SELECTED EXTRACT:
--------------------------------
So, let’s start with the superforecasters:
The values in the "percentages" section are referring to regular, non-logarithmic percentages: all other refer to the logarithmic value. Values of exactly are excluded from standard deviation estimates but included in all other estimates.
We can see that for all estimates, the superforecaster estimates differ by several orders of magnitude. However, it does seem like they are more uncertain about AI risk than about risks from nuclear or non-anthropogenic threats.
Another interesting result is that for superforecasters the IQR of answers for 2030 predictions seems, in general, to be higher than that of 2100 predictions. This is most clear for AI predictions, but it seems to hold true to a lesser extent for nuclear risks as well. I’m not sure what causes this:
Next up, let’s look at the AI experts:
When it comes to the uncertainty of answers, AI experts looking at AI risks seem to have roughly similar levels of deviation as the superforecasters above (albeit with higher overall estimates). When evaluating the fields they don’t have expertise in, they end up with higher uncertainty about nuclear risks than the superforecasters, but slightly lower uncertainty about non-anthropogenic risks.
Now, the nuclear experts:
The nuclear experts seem to buck the trend and end up a little more uncertain about nuclear risk than AI risk. We should be cautious here as there are only 14 nuclear experts in the sample, and this is pretty noisy.
Lastly, we have the 15 general x-risk experts:
This group seems to be more clustered and less spread out than the other groups above.
Finally, a look at the general public:
The calculated standard deviation (with zeros excluded) seems pretty much identical for each group, however the inter-quartile range for AI is much higher than the other groups. Unlike with the other groups here, the spread seems pretty similar for the different time periods of forecasting.
Overall, there are two takeaways I take away from this analysis:
First, the uncertainty for every group on every question tends to vary by an order of magnitude or more, and sometimes by much more.
Second, overall, estimates for AI risk tend to be somewhat more spread out than estimates for other causes.
Part 2: Differences between groups and methodologies
In this part, I want to compare the median extinction probability values between different groups of people, or the same group of people surveyed in a different way.
The XPT survey is valuable here because it asked everyone the question with the same methodology at the same time. As we will see, this still produced very different median answers between groups.
I will also try to compare this with some other surveys asking comparable questions. These will differ in methodology and time period to the XPT, and hence will not necessarily be 1:1 comparable. This is also not meant to be a definitive or exhaustive list: I’m just one guy and this is the stuff I found, I’m sure there are relevant groups and surveys that have been left out.
Group #1: General public (asked in different ways)
Generally I would not recommend deferring to public opinion on difficult questions, but I think this is still worth keeping track of, as an indicator of how malleable people are to different question methodologies. Some of the trends seen in the general public will probably extend to experts and superforecasters as well.
In the XPT survey, for AI risk, the general public median estimates for extinction risk was 0.001% for 2030, 1% for 2050, and 2% for 2100.
For Nuclear risk, the general public median estimates for extinction risk from AI was 1% for 2030, 1% for 2050, and 2% for 2100.
One very interesting result from the XPT survey came from a test of elicitation methods. When asked about total existential risk by 2100 using their standard methodology, and asked in terms of percentages, the median respondent from the general public estimated a 5%, or 1 in 20 chance of human extinction. When asked in terms of odds, and when given examples of very unlikely events, their estimate dropped to 1 in 30 million, a six order of magnitude drop.
--------------------------------
USING THE INFORMATION:
a – According to the extract, how many nuclear experts are in the sample?
b – Reproduce the passage of the extract from "Finally, a look" up to and including "by much more.", word for word.

[Dataset entries]
--------------------------------
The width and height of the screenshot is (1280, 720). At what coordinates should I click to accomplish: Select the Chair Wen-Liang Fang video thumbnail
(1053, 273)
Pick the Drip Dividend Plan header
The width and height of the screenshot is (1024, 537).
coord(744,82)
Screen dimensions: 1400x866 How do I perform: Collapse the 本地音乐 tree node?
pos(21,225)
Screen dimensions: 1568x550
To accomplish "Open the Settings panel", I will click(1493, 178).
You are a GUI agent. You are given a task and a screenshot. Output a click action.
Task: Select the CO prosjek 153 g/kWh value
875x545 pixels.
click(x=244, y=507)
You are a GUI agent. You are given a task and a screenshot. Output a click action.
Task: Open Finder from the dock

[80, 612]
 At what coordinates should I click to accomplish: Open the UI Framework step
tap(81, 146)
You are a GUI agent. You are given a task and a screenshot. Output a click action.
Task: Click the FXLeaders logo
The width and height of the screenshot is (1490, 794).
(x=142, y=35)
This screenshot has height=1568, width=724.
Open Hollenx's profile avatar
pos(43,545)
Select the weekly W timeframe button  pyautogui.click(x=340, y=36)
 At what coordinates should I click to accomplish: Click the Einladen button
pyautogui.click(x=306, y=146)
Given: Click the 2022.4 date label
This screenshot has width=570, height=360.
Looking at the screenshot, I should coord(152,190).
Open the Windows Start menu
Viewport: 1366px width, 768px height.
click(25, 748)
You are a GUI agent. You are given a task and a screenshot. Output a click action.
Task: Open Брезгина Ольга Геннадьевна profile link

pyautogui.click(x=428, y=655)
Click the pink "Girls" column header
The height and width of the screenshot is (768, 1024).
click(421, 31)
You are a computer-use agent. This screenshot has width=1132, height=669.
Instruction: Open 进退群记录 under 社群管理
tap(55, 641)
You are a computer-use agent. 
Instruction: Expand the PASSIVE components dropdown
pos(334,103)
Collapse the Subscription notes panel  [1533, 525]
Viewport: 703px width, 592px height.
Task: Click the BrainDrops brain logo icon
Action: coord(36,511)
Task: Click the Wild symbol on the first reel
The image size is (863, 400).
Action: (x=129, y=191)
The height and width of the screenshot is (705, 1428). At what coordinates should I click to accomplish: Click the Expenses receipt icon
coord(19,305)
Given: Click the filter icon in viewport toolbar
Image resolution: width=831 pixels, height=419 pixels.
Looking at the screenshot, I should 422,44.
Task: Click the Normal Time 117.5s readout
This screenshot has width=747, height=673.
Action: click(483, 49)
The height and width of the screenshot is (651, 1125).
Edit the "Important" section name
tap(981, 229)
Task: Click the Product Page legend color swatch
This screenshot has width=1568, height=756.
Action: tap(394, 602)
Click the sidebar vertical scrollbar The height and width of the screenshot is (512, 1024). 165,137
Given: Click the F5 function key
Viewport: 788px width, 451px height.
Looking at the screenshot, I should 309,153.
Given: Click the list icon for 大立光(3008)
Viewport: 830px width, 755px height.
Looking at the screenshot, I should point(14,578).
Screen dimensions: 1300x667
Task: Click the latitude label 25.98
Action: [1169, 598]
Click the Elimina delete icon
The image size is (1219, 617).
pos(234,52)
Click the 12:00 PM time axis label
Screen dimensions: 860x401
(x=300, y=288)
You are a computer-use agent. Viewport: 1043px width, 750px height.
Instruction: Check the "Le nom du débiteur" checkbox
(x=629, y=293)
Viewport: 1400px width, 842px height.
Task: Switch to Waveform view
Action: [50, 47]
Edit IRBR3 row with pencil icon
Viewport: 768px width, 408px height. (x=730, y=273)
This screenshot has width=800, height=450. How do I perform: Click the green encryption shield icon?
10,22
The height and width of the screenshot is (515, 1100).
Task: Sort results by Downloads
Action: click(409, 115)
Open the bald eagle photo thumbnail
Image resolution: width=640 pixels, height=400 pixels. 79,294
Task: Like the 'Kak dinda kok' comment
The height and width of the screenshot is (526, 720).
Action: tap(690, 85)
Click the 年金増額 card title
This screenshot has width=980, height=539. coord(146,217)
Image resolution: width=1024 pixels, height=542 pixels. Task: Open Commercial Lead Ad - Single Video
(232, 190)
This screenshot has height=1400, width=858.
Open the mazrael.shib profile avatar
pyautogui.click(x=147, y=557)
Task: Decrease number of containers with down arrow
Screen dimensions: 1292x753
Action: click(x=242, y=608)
--------------------------------
WRITTEN ANSWERS:
a – 14

b –
Finally, a look at the general public:
The calculated standard deviation (with zeros excluded) seems pretty much identical for each group, however the inter-quartile range for AI is much higher than the other groups. Unlike with the other groups here, the spread seems pretty similar for the different time periods of forecasting.
Overall, there are two takeaways I take away from this analysis:
First, the uncertainty for every group on every question tends to vary by an order of magnitude or more, and sometimes by much more.